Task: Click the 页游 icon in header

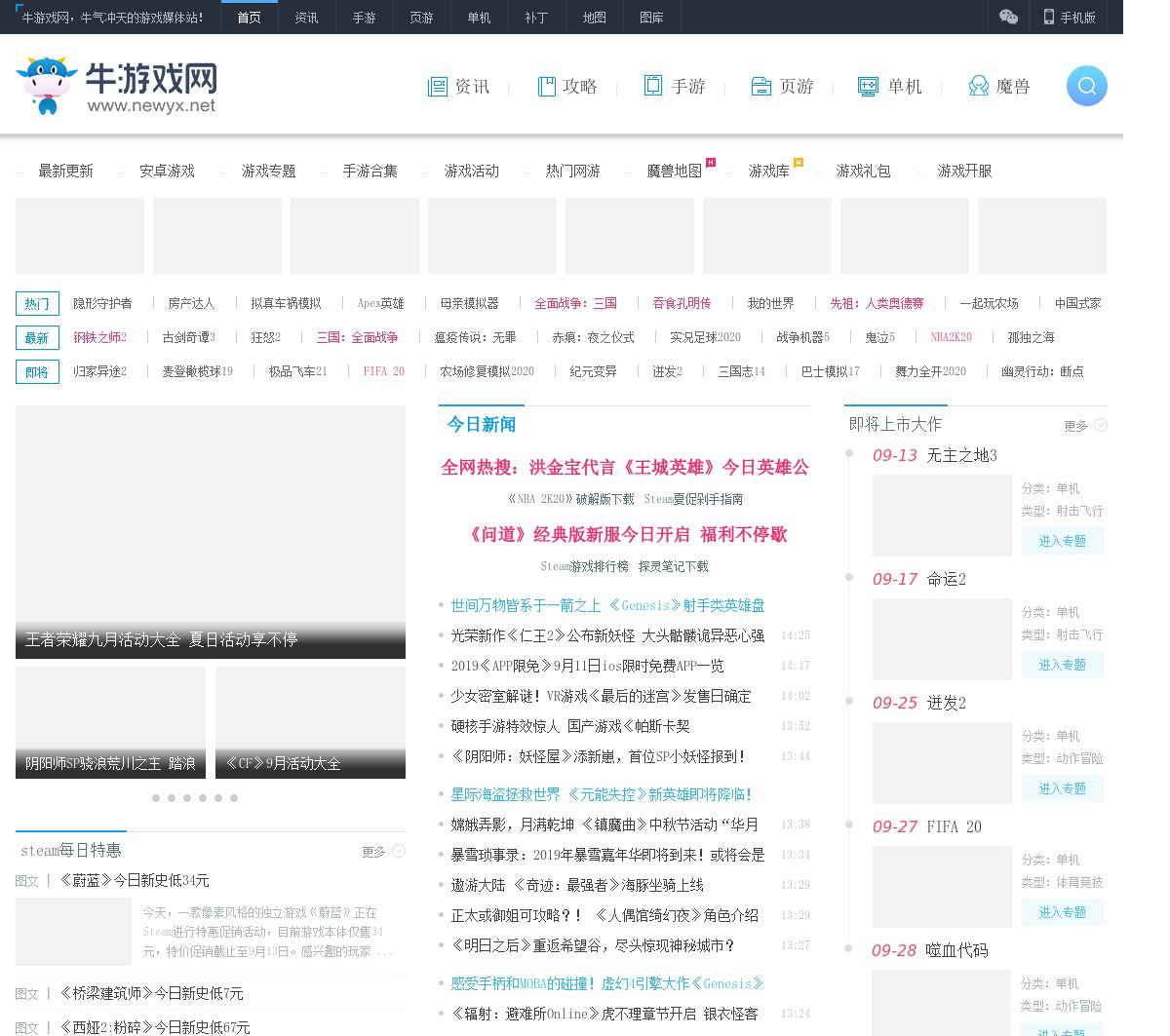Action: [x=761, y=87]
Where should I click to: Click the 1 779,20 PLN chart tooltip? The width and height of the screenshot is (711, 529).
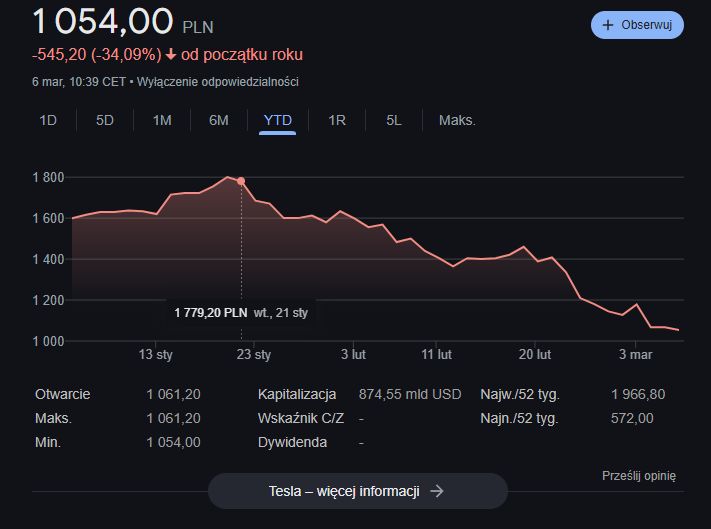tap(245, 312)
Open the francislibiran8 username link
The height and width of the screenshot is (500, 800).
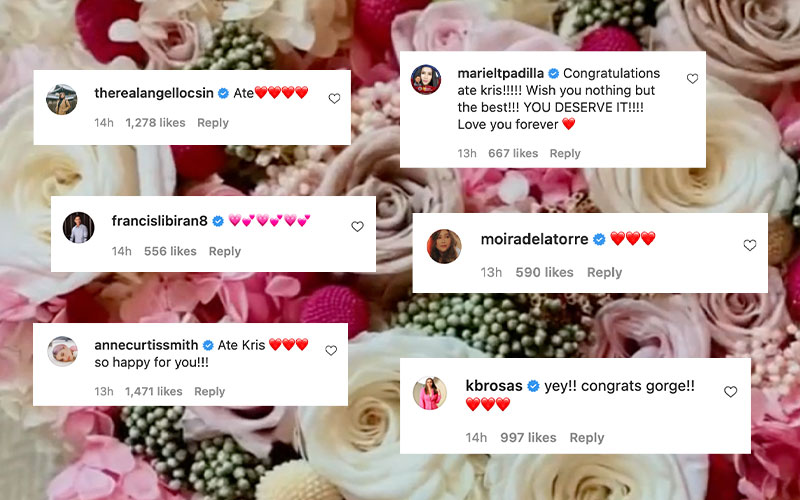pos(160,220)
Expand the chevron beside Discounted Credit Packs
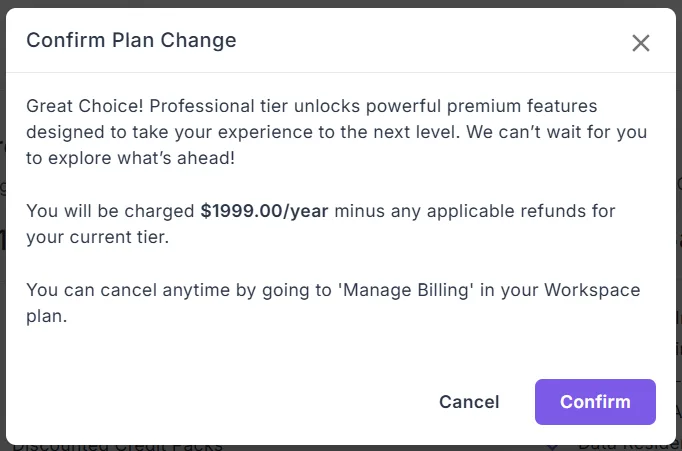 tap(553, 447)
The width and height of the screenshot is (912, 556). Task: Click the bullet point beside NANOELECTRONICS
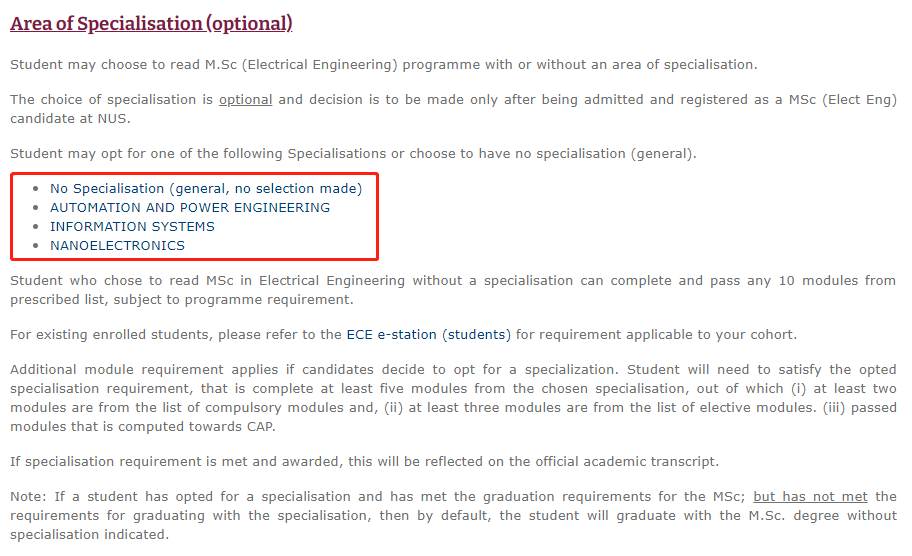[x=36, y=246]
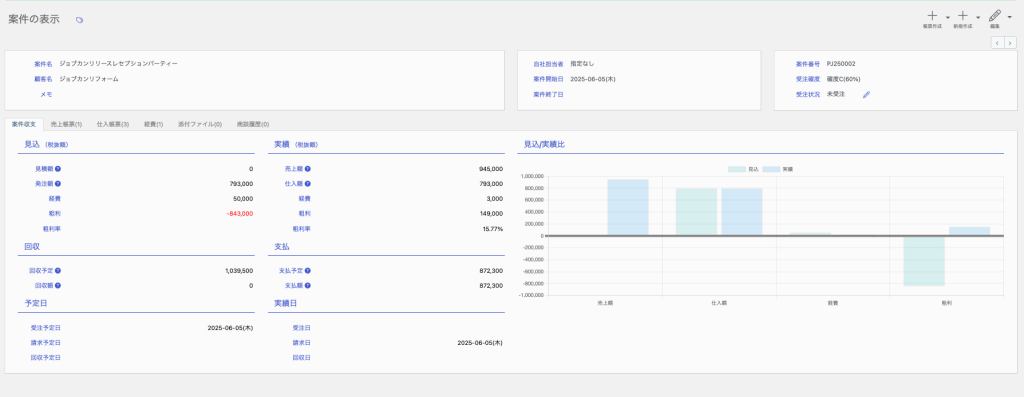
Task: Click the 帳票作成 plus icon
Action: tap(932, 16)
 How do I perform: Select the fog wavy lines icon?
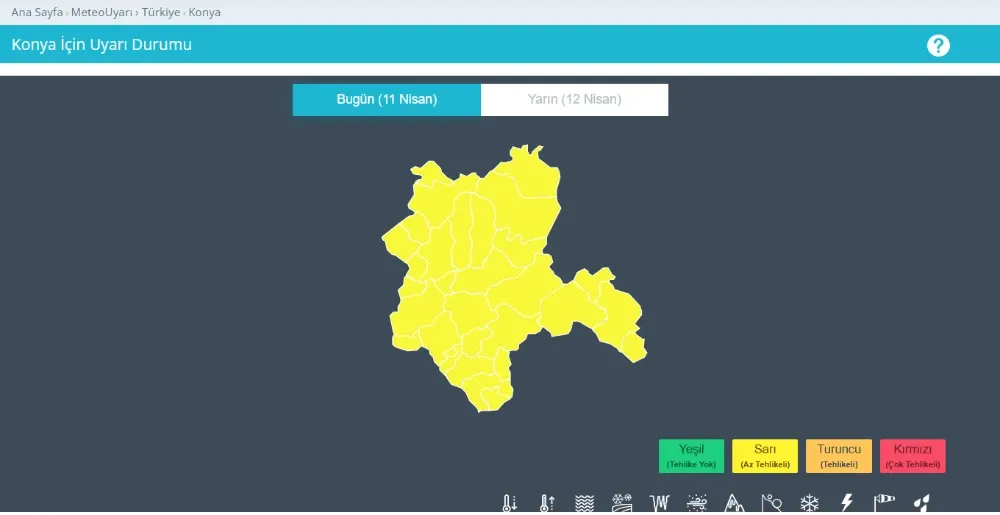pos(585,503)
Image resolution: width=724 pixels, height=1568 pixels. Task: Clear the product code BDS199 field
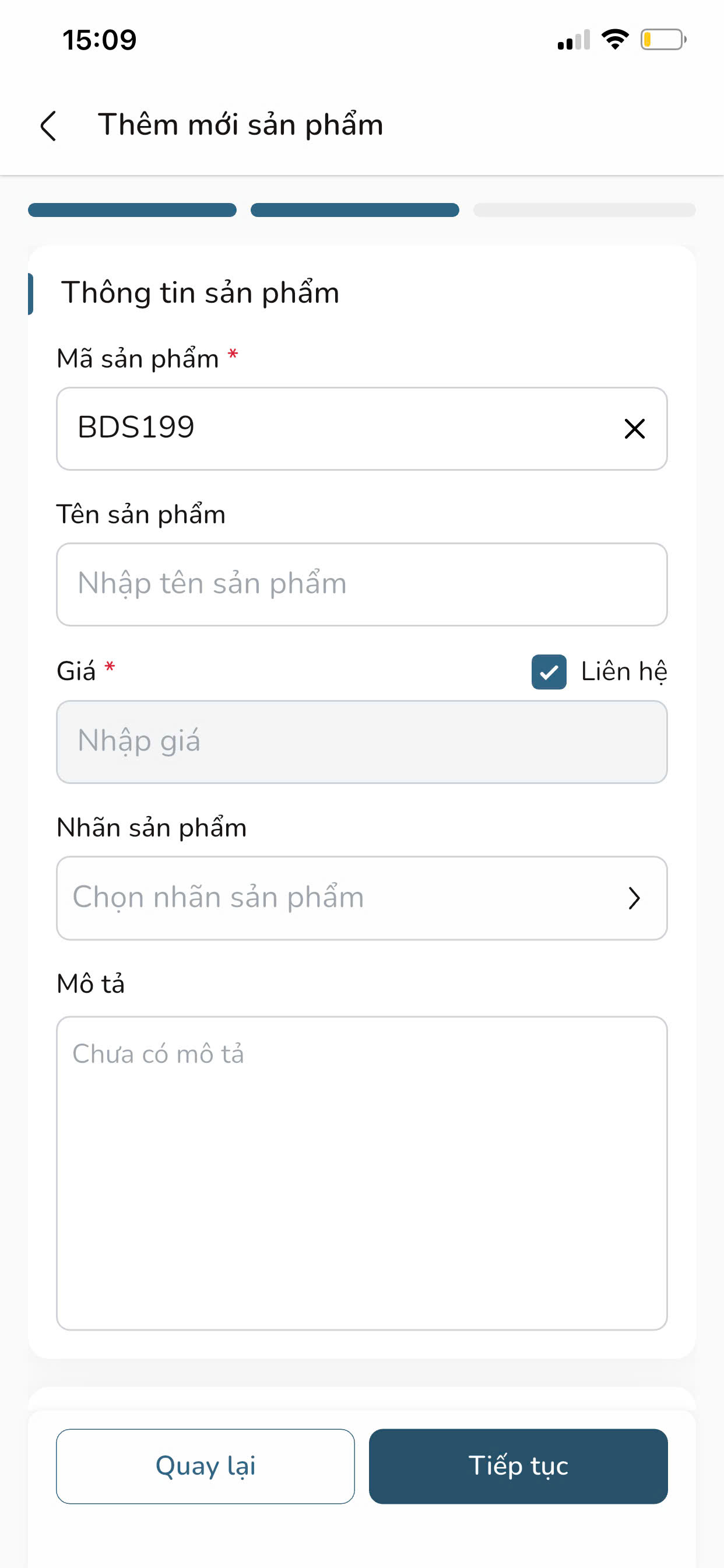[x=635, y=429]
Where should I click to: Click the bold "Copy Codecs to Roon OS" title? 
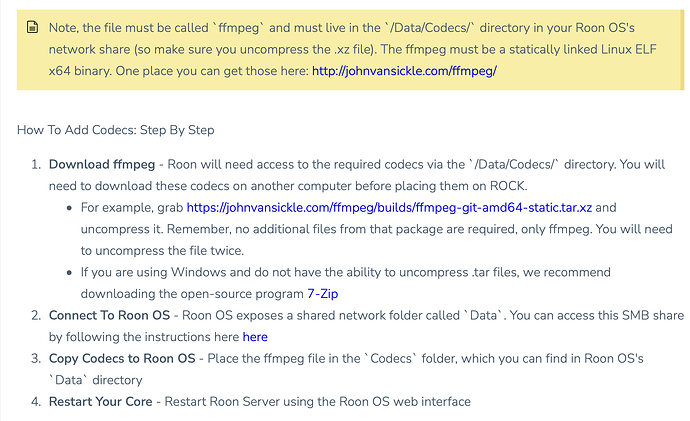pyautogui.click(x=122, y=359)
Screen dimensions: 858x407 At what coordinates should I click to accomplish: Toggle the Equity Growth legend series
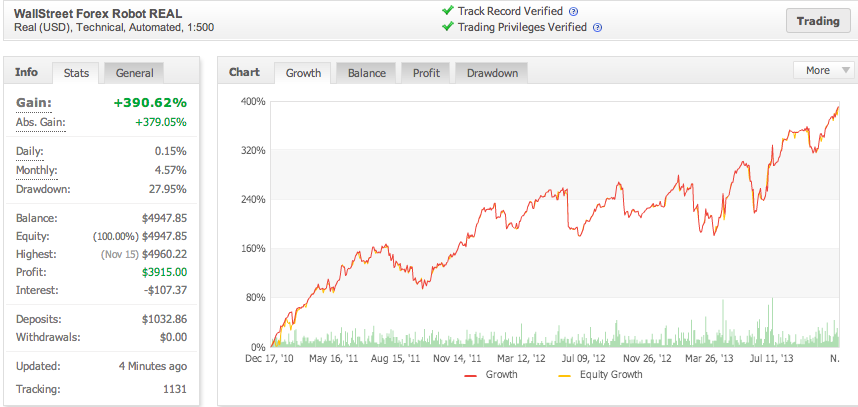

- [Direction] Rewrite the data above, replacing every "screenshot" with "screen capture" and changing nothing else. Leave the pictures out of your answer.

- [Result of this exercise]
Task: Click the 页游 icon in header

Action: [x=761, y=87]
Where should I click to: Click the 1 779,20 PLN chart tooltip? The width and height of the screen capture is (711, 529).
tap(245, 312)
Open the francislibiran8 username link
The height and width of the screen capture is (500, 800).
pos(160,220)
Expand the chevron beside Discounted Credit Packs
 tap(553, 447)
The width and height of the screen capture is (912, 556). Task: Click the bullet point beside NANOELECTRONICS
[x=36, y=246]
Task: Click the 帳票作成 plus icon
Action: tap(932, 16)
 How do I perform: Select the fog wavy lines icon?
pos(585,503)
Image resolution: width=724 pixels, height=1568 pixels. Task: Clear the product code BDS199 field
[x=635, y=429]
Where should I click to: Click the bold "Copy Codecs to Roon OS" title? 
pyautogui.click(x=122, y=359)
Screen dimensions: 858x407 At what coordinates should I click to accomplish: Toggle the Equity Growth legend series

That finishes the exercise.